■ GOALS
[A] In the Q-Album article, turn the paragraph beginning "It provides contributors" into a short bulleted list that keeps its main facts.
[B] Copy the stretch of the Q-Album article from "Screenshot of the home" through "integration with Trove." word for word.

***** SELECTION *****

Small Museums Conference 2020

This past Friday and Saturday, I was thrilled to attend the Small Museums Conference, hosted at the Historic Ormiston House. Even more exciting was to have one of Gaia Resources’ projects, Q-Album, presented at the conference by the Queensland State Archives.

Q-Album was developed by Gaia Resources in conjunction with Queensland State Archives to provide a platform where small and medium-sized organisations can share the “gems” in their collections.

Screenshot of the home page of Q-Album

Screenshot of the Q-Album home page

It provides contributors with a web presence, the ability to curate their content and to engage with added-value functions: then-and-now photos using Google Street View, geo-tagging with Google Maps, timeline filters, and News of the Day – an integration with Trove.

The project went live at the start of this year and currently has six organisations contributing content. Q-Album is free for contributors and everyone involved in the project hopes to see this number grow over the coming months.

***** SUPPLIED INFORMATION *****

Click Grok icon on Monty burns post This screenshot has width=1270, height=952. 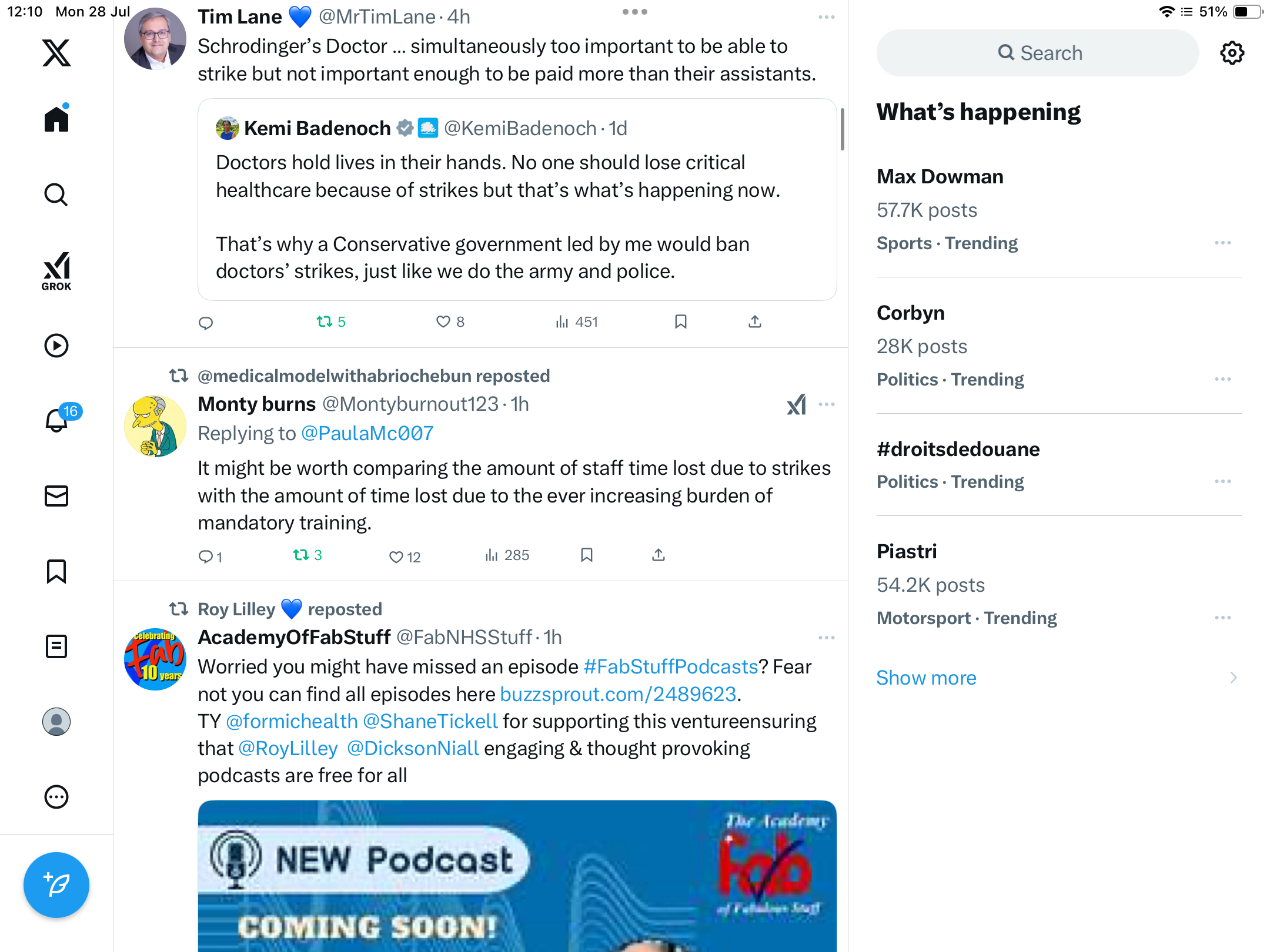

*****

■ RESULTS FOR EACH TASK
[A]
Q-Album gives contributors:
- a web presence
- the ability to curate their content
- added-value functions:
  - then-and-now photos using Google Street View
  - geo-tagging with Google Maps
  - timeline filters
  - News of the Day, an integration with Trove

[B]
Screenshot of the home page of Q-Album

Screenshot of the Q-Album home page

It provides contributors with a web presence, the ability to curate their content and to engage with added-value functions: then-and-now photos using Google Street View, geo-tagging with Google Maps, timeline filters, and News of the Day – an integration with Trove.